People working with computer graphics are found sitting in front of a work station for hours on end, with a mouse, dragging points around, fitting things in, changing key frames and making it happen.

The modelling step involves tracing the shapes, the outlines and the contours of the surface they are building in a number of separate views.

Animating on a computer involves setting the key frames. They use wire frame work which is the computer graphics equivalent of a pencil test. The kind of decisions the animator is making on a typical scene, will be deciding where to place a cross section, or how a spline should move.

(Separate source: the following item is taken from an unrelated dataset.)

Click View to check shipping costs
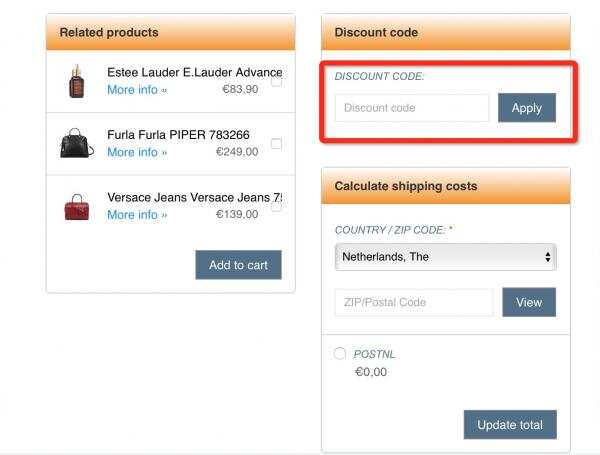600x455 pixels. 529,302
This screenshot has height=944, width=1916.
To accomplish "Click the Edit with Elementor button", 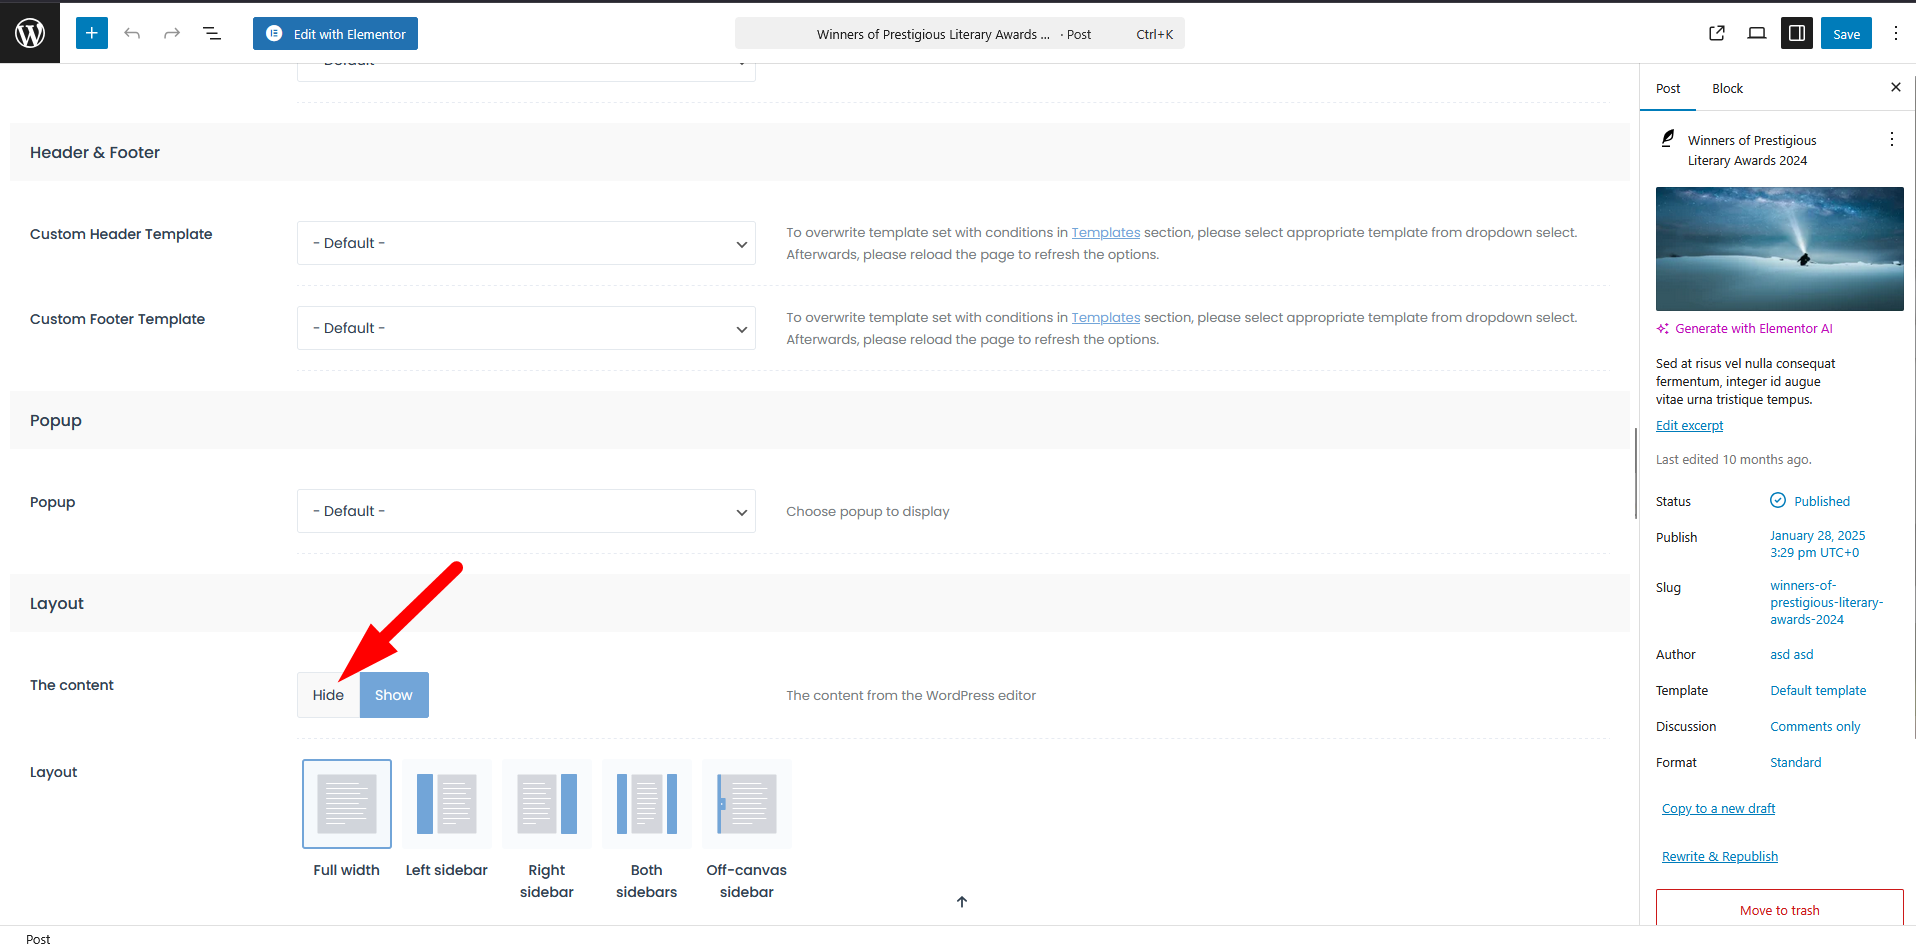I will coord(335,33).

At the rendering stage there are still some details to be animated. However, some things such as the ripples on the surface of the water are better left to the computer. To do that kind of animation by hand would be really tedious because there are so many points on the surface and great detail is required. “We can do things procedurally by describing to the computer how water moves, displace the surface of the water with a sine wave that propagates through. Although it may sound like the computer is doing it for you it is not really the case because you are telling it how it does it. You tell it how fast it does it, whether it is high frequency like liquid or whether it is more like jelly, or mud, or chewing gum. The animator has to know how things move and how to describe that motion to the computer.”